Exercise
Show each line of the data below that has the string "marker" in it.

(Pixel coordinate grounding data)
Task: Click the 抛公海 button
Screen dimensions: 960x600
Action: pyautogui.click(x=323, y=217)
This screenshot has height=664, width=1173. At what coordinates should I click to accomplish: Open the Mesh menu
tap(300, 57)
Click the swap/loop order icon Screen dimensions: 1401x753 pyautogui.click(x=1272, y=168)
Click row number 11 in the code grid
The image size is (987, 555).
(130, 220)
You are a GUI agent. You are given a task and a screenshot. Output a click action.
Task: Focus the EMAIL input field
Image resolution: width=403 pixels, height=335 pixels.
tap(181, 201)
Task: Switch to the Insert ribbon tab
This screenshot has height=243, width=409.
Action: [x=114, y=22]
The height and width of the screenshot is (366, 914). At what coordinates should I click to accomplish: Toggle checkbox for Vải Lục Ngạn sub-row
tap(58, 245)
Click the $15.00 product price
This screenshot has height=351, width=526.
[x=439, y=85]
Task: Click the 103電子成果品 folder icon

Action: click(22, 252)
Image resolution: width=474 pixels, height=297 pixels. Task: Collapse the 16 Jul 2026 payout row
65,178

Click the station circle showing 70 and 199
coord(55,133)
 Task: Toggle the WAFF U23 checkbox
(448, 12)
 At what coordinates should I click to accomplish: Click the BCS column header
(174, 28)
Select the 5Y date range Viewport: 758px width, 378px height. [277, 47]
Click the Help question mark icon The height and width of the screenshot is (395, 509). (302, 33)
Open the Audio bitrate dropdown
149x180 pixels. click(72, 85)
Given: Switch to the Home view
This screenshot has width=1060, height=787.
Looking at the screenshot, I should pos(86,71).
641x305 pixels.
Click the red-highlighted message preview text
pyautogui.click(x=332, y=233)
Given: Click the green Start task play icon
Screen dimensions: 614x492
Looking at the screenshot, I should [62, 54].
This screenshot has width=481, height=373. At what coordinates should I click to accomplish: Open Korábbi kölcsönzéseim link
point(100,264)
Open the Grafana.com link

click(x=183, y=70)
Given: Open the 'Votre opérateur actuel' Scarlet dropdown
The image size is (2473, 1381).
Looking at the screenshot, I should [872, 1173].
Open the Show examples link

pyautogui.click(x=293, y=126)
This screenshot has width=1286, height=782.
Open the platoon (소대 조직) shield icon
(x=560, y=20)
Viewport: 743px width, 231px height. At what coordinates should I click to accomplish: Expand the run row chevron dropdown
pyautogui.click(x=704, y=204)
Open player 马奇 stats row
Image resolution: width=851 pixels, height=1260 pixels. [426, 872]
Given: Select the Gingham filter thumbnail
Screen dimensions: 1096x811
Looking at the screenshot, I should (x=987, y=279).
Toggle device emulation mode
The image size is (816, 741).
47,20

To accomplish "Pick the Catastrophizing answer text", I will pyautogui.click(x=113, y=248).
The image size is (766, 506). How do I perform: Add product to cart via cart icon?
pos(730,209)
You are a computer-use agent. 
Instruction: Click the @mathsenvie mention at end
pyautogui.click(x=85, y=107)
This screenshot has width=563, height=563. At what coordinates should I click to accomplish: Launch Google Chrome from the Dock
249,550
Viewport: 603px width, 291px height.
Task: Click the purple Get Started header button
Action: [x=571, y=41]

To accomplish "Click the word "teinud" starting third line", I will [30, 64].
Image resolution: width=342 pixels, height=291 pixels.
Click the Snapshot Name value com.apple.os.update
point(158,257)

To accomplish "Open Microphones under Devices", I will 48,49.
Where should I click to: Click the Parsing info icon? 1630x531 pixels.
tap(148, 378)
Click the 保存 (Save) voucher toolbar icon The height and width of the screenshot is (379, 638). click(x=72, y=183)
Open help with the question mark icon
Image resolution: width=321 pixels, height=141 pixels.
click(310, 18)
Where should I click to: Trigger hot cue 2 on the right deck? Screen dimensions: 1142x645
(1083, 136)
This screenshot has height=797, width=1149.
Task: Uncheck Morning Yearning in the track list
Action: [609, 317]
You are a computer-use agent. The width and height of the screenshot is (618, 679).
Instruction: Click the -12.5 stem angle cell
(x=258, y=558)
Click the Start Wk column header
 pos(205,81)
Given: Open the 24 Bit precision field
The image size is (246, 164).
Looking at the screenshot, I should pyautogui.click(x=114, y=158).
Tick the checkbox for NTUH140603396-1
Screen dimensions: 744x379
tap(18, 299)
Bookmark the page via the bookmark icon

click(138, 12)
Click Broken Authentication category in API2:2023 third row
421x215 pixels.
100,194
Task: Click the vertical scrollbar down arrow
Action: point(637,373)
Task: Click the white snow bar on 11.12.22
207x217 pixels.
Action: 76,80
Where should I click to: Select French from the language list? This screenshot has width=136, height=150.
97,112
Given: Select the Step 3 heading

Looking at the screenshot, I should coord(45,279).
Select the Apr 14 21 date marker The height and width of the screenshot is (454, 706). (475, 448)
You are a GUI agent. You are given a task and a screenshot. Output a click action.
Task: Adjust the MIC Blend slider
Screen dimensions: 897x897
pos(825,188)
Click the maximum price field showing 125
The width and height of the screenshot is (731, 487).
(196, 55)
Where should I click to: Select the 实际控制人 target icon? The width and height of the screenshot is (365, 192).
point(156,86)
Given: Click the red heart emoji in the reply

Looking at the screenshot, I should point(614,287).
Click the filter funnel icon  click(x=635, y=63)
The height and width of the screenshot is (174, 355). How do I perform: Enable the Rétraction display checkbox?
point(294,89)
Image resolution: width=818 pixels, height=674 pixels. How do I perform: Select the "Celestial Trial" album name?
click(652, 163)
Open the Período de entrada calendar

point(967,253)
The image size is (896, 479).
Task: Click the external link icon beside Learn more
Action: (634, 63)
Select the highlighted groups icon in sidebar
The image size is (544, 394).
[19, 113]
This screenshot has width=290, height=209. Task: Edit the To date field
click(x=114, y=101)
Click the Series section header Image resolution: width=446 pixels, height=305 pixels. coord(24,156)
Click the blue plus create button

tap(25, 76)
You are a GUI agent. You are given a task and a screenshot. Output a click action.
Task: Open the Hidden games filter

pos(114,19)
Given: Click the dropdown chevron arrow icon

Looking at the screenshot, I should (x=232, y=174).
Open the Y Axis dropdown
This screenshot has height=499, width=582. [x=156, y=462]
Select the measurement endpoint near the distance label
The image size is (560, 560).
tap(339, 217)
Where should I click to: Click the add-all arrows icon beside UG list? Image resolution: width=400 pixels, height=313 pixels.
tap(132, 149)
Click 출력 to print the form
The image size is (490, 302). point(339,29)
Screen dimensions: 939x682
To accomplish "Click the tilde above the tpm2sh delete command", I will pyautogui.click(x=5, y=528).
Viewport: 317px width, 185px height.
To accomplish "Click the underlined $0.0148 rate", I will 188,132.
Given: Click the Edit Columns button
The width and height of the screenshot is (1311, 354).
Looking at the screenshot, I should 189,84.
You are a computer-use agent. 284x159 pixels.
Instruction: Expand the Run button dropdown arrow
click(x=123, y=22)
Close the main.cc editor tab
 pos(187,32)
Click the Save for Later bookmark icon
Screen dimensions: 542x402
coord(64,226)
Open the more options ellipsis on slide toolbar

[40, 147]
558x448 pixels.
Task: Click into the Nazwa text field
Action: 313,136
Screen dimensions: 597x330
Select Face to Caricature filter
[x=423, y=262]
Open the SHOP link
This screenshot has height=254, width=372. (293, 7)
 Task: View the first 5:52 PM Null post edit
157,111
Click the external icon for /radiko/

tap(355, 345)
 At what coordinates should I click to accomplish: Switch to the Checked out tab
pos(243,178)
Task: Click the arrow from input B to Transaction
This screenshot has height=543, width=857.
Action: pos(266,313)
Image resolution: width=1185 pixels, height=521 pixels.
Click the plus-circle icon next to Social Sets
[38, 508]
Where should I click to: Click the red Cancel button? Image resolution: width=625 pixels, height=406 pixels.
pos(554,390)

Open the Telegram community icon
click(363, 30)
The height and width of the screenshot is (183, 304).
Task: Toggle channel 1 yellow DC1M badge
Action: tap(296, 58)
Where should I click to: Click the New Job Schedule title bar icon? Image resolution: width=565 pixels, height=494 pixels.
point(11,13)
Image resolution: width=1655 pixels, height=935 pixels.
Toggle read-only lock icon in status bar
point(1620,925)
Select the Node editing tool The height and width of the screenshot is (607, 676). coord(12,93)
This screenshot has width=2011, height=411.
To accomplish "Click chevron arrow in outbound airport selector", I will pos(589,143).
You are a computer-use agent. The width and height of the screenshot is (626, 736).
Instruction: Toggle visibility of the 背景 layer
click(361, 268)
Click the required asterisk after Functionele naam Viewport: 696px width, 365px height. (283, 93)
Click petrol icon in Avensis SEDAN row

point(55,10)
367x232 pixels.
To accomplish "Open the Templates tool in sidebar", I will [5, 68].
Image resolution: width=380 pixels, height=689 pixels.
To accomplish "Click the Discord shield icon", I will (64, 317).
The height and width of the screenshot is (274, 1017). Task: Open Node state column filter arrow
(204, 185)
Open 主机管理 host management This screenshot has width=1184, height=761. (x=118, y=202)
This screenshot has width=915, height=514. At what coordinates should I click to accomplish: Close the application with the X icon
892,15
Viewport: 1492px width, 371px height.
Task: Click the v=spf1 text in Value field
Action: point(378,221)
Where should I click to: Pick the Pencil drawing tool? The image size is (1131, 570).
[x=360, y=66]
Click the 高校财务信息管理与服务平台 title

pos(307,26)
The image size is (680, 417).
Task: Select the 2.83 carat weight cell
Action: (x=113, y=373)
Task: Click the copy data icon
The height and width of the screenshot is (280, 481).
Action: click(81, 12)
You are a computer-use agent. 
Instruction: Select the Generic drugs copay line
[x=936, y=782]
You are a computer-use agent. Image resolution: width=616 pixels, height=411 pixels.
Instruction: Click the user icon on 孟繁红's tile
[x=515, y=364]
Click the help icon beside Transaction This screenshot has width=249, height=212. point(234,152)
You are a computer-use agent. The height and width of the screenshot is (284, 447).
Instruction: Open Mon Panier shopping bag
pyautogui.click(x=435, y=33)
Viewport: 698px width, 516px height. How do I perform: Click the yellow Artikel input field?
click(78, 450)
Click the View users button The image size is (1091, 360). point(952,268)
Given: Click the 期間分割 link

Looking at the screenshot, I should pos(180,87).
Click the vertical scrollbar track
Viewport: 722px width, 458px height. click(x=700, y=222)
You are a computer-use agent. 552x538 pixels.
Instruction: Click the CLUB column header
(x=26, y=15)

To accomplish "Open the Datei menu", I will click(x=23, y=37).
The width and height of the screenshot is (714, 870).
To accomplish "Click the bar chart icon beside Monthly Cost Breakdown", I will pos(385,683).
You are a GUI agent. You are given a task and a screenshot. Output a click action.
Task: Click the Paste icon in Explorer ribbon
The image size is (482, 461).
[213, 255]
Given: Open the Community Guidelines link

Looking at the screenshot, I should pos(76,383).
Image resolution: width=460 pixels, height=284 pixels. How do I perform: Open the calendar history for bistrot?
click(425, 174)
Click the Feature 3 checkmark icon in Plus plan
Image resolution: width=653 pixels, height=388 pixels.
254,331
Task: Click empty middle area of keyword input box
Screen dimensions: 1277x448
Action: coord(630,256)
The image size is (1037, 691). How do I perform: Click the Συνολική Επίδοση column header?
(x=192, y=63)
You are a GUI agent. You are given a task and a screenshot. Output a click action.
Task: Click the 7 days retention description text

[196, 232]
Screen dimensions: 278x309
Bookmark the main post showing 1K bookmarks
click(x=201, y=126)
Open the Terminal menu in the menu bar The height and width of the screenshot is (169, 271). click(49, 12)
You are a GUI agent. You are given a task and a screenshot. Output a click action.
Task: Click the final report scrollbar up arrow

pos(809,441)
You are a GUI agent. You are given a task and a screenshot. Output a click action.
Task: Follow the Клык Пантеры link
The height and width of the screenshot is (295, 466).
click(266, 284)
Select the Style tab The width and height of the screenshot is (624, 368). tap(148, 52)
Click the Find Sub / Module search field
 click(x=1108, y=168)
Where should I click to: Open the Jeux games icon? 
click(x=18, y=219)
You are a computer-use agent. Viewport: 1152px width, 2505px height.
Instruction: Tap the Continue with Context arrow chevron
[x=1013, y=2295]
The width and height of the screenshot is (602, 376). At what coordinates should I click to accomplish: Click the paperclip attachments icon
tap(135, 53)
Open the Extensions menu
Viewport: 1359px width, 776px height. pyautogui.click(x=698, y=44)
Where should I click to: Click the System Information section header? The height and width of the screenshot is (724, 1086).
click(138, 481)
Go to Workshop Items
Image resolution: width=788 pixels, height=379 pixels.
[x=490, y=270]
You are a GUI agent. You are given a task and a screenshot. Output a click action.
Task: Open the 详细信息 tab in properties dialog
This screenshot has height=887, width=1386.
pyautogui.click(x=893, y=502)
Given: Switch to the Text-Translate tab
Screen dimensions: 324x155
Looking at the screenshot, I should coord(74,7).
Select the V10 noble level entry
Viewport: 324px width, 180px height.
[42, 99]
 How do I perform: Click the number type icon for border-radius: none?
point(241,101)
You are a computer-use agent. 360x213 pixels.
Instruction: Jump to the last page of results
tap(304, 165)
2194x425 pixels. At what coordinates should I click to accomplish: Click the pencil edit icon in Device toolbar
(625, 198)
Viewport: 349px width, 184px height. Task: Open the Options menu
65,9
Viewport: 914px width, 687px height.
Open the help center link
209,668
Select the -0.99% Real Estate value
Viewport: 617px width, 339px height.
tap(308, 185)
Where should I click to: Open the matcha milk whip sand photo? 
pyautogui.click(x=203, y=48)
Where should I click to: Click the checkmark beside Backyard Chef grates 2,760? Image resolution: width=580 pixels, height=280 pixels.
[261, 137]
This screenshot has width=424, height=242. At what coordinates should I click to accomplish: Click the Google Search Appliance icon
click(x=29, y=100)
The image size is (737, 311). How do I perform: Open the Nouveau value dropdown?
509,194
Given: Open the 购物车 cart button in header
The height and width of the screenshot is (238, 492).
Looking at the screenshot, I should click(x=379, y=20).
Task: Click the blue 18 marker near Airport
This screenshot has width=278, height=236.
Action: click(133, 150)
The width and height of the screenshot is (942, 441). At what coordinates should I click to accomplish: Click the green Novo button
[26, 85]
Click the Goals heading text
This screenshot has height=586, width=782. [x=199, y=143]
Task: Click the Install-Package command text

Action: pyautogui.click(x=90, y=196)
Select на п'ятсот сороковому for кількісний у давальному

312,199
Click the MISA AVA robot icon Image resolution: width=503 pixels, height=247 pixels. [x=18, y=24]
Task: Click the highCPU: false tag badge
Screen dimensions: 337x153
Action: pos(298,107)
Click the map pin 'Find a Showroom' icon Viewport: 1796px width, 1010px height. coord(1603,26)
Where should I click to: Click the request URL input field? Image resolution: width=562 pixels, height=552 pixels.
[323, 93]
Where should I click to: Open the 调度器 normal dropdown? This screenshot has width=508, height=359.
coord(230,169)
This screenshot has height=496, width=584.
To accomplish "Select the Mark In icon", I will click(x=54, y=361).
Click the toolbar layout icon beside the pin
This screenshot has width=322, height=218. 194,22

Result of this exercise
Select the Apr 14 21 date marker The height and width of the screenshot is (454, 706). (475, 448)
Task: Click the blue 18 marker near Airport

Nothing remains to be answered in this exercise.